_À faire_
- a) Selon le texte sur la transhumance politique, dans quel journal et à quelle date la contribution de Mor Diop a-t-elle paru ?
- b) Indiquez si chaque affirmation concorde avec le texte sur la transhumance politique, en répondant par oui ou non et en citant les mots décisifs du texte : (i) L'auteur se dit très ami avec le maire de Thiès. (ii) Mor Diop évoque un adage russe. (iii) D'après l'auteur, les transhumants ont permis de gagner de grandes batailles électorales.

_Passage extrait_
=-=-=

Aujourd’hui, d’anciens responsables de Réew mi cherchent des poux à Idrissa Seck pour justifier leur rupture avec lui. Tout le monde sait que je ne suis pas très ami au Maire de Thiès. Force est de reconnaître, cependant, que sans lui, Papa Diouf et Oumar Guèye ne seraient jamais ministres dans le gouvernement du président Macky Sall. Aujourd’hui, ils ont tourné sans état d’âme le dos à leur ancien mentor, crient haut et fort leur enracinement dans le camp présidentiel, avec pour seule préoccupation désormais, de sauvegarder leurs maroquins. Pour raccourcir leur chemin vers l’Apr, ils ont créé chacun un mouvement de circonstance.
Voilà où nous en sommes au Sénégal, avec des hommes et des femmes, tristes individus, qui ont perdu tout sens de l’honneur et de la dignité. Des hommes et des femmes qui, comme poussés par une force invisible, courent inlassablement derrière le lucre et sont de tous les râteliers.
Dans une excellente contribution publiée au journal « Le Quotidien » du samedi 27 novembre 2004, un nommé Mor Diop cloue au pilori trois d’entre eux, et pas des moindres. M. Diop évoque alors un adage russe selon lequel, « avec une colonne vertébrale solide, on ne saurait conquérir les hauts postes ». « Le triplet maudit de la politique sénégalaise » (c’est ainsi qu’il appelle les trois compères) a vite fait de comprendre cet adage russe et de se retrouver « avec une colonne vertébrale molle et souple pouvant faire des courbettes à l’odeur d’un quelconque avantage ». Après avoir traité ces trois gros transhumants de « professionnels de la trahison », il les crucifie par ces mots terribles et mérités : « (…) Ils se reconnaissent en ces trois caractéristiques : leur langue contredit leur cœur, leur cœur contredit leurs actes et leur apparence leur for intérieur. » M. Diop conclut son sévère et justifié réquisitoire en ces termes : « Le pire des hommes est celui qui présente deux visages et tient un double langage. »
Nombre de nos compatriotes présentent, non pas seulement deux visages, mais bien plusieurs et tiennent plus qu’un double langage. Leurs visages et leurs langages dépendent des circonstances et de leurs variations, de la direction du vent du pouvoir et de ses honneurs. C’est pourquoi ils sont détestables, si détestables qu’un ami, au détour d’une conversation animée, n’a pas hésité à les comparer à des mbaam xuux (des cochons, des porcs). Cette comparaison pourrait surprendre, peut-être même choquer. Elle est pourtant pertinente, de mon humble point de vue. Comme les mbaam xuux, ces tristes individus suivent leur seul instinct d’assouvir leur faim et leur soif de prébendes. Je suis même tenté de me demander si ce n’est pas faire injure aux premiers que de les comparer aux seconds, qui seraient de la pire des espèces créées par notre Seigneur.
Nous serions donc tous coupables d’accepter le fait accompli de la détestable transhumance, ce cancer dont les métastases rongent tous les secteurs de la vie nationale. Le devoir nous incombe, à nous tous – classe politique, société civile y compris les chefs religieux et les grands notables – de la combattre sans répit. En particulier, le président de la République devrait cesser de l’encourager, de l’entretenir, sous le prétexte de massifier son parti. Les transhumants sont de mauvais chevaux ; ils n’ont jamais permis de gagner une grande bataille électorale. L’ancien président politicien les a usés à la course, sans succès.

=-=-=

_Entrées extraites_

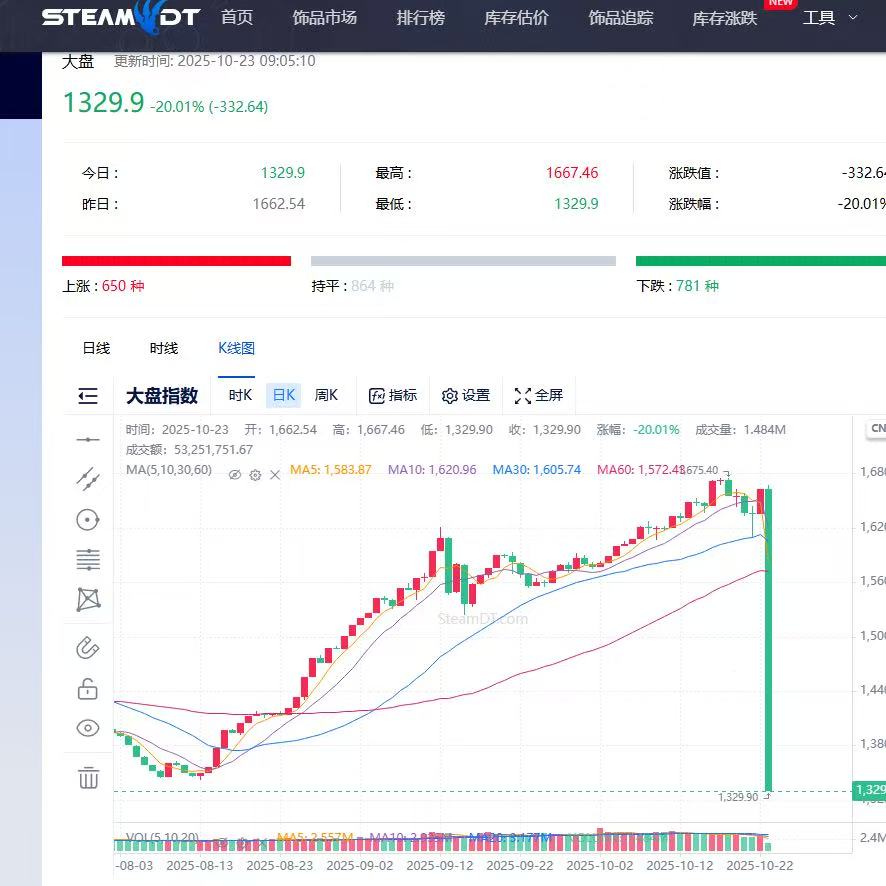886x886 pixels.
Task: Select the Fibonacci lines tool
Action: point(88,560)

=-=-=

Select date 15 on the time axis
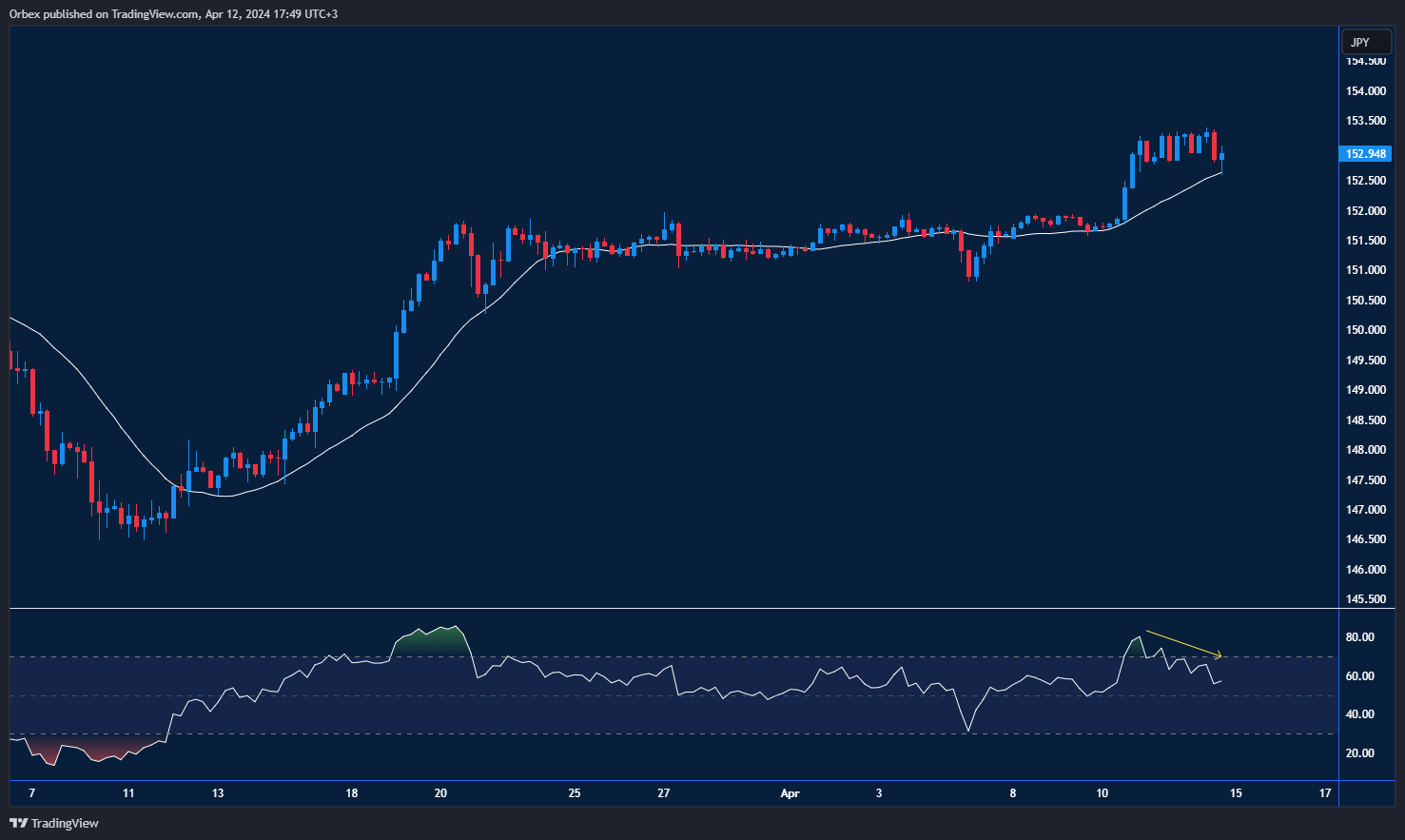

=-=-=

_Résultats obtenus_
- a) Dans « Le Quotidien » du samedi 27 novembre 2004.

- b)
(i) Non : « Tout le monde sait que je ne suis pas très ami au Maire de Thiès. »
(ii) Oui : « M. Diop évoque alors un adage russe »
(iii) Non : « ils n’ont jamais permis de gagner une grande bataille électorale »